§ **任务要求**:
根据下面的 Prometheus 介绍，简要回答：
(a) Prometheus 现在由哪个组织维护？
(b) Alertmanager 负责处理警报的哪几个方面？
(c) Pushgateway 允许什么推送自己的指标？

§ **节选原文**:
★ ★ ★

Prometheus 监控系统
概述
Prometheus 是一个开源的系统监控和报警工具包,最初由 SoundCloud 开发,现由 Cloud Native Computing Foundation(CNCF) 维护。它通过拉取(Pull)模型和时间序列数据库(TSDB)来收集和存储指标数据。
核心组件
1. Prometheus Server
- Retrieval:从各个目标收集指标
- Storage:存储时间序列数据
- Query Language:PromQL 查询语言
- Rule evaluation:评估警报规则
2. Exporters
将现有程序包装成支持 Prometheus 指标的格式,如:
- node_exporter:服务器指标
- mysqld_exporter:MySQL 指标
- redis_exporter:Redis 指标
3. Alertmanager
处理警报的分组、去重、静默和抑制,支持多种通知渠道。
4. Pushgateway
允许临时任务推送其指标,这些任务通常不会持续暴露给 Prometheus 拉取。

★ ★ ★

§ **所给资料**:
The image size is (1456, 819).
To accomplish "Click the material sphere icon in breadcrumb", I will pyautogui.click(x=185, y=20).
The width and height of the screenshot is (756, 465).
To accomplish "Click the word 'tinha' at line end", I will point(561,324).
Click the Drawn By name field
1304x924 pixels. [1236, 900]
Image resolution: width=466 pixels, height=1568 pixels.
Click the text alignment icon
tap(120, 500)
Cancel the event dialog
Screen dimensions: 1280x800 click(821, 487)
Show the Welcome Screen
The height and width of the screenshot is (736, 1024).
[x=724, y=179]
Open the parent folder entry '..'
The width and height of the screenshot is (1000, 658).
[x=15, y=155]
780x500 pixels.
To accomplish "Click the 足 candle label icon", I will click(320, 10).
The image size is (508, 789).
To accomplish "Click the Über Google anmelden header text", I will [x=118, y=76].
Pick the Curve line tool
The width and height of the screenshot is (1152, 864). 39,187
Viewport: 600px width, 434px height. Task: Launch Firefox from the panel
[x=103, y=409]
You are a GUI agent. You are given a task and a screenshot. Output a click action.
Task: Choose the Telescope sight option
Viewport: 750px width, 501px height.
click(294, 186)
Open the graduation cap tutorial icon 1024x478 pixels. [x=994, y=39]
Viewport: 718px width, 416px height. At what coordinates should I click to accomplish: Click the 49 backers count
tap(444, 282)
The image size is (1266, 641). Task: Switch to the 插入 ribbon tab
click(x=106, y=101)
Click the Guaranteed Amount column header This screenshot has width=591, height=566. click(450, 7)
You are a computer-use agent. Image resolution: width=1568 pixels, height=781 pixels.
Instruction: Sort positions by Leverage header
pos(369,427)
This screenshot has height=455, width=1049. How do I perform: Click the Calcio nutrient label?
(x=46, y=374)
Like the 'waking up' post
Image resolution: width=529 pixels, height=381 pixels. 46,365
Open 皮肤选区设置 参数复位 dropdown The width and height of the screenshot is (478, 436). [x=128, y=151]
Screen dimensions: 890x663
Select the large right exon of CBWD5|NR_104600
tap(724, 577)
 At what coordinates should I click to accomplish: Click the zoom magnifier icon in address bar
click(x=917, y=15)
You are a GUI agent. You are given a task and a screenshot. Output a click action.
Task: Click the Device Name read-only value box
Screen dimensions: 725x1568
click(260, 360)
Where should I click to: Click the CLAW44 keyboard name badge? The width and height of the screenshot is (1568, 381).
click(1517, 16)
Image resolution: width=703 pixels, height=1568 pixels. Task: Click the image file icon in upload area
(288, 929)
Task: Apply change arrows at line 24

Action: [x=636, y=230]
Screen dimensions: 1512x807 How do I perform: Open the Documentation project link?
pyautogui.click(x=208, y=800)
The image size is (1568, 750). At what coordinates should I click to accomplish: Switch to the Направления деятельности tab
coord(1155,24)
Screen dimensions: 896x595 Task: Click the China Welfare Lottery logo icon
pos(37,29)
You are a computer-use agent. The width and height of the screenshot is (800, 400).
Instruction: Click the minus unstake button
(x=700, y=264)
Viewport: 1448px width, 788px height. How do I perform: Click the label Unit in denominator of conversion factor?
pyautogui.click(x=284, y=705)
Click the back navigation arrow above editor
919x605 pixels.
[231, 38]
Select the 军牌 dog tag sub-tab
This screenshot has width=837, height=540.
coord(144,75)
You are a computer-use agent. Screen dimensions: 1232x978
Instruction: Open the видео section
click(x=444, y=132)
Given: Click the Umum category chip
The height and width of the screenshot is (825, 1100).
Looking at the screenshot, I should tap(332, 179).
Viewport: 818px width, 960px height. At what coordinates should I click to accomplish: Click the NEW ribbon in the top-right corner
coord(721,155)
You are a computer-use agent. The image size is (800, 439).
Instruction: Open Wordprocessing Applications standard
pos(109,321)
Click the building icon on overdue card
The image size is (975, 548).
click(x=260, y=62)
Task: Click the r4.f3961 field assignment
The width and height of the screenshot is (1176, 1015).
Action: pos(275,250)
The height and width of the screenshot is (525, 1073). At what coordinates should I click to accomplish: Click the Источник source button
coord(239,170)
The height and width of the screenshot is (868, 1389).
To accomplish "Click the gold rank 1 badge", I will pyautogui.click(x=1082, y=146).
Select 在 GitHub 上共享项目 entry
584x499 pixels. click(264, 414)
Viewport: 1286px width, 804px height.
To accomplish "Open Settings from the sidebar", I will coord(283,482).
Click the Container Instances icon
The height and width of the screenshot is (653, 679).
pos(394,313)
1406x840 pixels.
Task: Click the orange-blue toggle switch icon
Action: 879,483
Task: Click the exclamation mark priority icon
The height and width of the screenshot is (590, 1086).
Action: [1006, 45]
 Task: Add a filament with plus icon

★ ★ ★

§ **练习答案**:
(a) Cloud Native Computing Foundation（CNCF）。
(b) 警报的分组、去重、静默和抑制。
(c) 临时任务。